J Antimicrob Chemother. 1991 Jul;28 Suppl A:35-46. doi: 10.1093/jac/28.suppl_a.35.
At present there are weaknesses in the range and scope of antifungal chemotherapy. The development of a new group of azole drugs, the triazoles, has introduced antifungal agents with broad-spectrum activity which can be given by the oral route. Fluconazole is very well absorbed and has good penetration. While its principal activity is against yeasts and there are clinical data to support its use in candida and cryptococcus infections, little work has been completed on its clinical use in aspergillosis. Itraconazole is less well absorbed, but highly bound in tissue. Its spectrum of activity is somewhat broader than that of fluconazole and it is clinically active against superficial mycoses and some of the infections caused by pathogenic fungi such as Histoplasma capsulatum. There is some early evidence of efficacy in aspergillosis but more studies are required in neutropenic patients. Both drugs show promise but comparative assessments are sorely needed.
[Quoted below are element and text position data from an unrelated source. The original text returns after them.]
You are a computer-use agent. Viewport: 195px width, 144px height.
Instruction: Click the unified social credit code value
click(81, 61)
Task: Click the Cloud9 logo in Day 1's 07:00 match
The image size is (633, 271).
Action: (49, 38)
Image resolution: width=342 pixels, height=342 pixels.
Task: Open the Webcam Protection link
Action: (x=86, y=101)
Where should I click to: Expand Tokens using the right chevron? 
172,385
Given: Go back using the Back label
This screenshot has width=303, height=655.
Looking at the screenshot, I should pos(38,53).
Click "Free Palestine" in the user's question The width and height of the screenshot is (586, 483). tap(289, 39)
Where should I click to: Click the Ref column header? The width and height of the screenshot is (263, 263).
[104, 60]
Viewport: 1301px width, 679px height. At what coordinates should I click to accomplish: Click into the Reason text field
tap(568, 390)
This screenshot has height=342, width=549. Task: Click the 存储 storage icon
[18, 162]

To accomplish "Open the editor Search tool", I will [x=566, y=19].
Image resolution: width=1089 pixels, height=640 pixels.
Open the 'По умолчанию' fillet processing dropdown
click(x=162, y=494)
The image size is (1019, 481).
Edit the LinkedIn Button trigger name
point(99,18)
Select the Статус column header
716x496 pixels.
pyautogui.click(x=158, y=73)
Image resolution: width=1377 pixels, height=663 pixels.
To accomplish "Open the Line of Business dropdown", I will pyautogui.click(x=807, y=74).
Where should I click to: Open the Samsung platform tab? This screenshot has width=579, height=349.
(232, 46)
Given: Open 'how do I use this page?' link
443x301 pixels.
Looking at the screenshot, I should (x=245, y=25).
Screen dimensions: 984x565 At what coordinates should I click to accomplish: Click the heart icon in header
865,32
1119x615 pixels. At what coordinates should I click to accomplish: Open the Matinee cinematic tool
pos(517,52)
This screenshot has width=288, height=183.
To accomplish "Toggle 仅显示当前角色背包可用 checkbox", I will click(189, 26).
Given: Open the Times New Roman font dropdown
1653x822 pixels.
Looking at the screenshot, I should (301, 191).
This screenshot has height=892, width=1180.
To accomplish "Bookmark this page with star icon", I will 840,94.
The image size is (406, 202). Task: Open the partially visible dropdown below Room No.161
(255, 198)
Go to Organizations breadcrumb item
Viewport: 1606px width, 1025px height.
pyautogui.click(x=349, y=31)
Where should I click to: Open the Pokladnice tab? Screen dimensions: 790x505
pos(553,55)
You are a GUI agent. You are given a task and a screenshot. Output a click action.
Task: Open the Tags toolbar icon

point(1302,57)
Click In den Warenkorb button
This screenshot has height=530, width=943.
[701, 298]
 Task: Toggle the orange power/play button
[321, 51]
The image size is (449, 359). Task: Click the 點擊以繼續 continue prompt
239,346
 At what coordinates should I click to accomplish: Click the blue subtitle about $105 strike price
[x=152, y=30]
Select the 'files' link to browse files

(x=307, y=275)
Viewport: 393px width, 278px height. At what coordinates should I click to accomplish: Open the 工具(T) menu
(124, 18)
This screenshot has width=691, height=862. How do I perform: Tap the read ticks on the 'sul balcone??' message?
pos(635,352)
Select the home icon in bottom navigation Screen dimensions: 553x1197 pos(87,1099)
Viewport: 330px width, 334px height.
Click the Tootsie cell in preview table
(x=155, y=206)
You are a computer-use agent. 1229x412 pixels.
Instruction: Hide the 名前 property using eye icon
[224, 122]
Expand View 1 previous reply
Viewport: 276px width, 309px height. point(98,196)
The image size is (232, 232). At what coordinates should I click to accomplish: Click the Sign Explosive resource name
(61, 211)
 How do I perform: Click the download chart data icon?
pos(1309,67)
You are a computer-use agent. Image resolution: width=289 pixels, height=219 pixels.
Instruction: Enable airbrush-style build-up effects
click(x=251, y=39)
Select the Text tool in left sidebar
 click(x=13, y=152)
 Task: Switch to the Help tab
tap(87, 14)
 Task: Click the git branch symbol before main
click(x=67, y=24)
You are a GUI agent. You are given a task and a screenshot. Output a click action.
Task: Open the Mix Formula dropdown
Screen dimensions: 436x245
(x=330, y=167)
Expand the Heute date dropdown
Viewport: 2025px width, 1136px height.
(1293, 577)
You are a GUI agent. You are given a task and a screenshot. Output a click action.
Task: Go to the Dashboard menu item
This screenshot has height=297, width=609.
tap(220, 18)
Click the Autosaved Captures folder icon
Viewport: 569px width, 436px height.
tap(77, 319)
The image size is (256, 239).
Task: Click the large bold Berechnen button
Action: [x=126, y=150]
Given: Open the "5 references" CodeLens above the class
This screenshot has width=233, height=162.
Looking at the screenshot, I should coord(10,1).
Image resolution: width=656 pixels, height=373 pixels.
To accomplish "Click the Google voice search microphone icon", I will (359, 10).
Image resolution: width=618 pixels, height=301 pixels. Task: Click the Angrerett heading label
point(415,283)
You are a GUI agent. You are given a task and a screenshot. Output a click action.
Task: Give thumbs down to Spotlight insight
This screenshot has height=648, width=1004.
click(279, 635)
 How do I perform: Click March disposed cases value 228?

目前,抗真菌化疗的范围和广度存在不足。新一代唑类药物——三唑类的开发,引入了具有广谱活性且可口服给药的抗真菌剂。氟康唑吸收良好且具有良好的穿透力。虽然其主要活性针对酵母菌,并且有临床数据支持其在念珠菌和隐球菌感染中的应用,但关于其在曲霉病临床应用方面的研究工作很少。伊曲康唑吸收较差,但在组织中高度结合。其活性谱比氟康唑稍广,对浅表真菌病以及一些由致病性真菌如荚膜组织胞浆菌引起的感染具有临床活性。有一些早期证据表明其在曲霉病中有效,但在中性粒细胞减少患者中还需要更多研究。这两种药物都显示出前景,但迫切需要进行比较评估。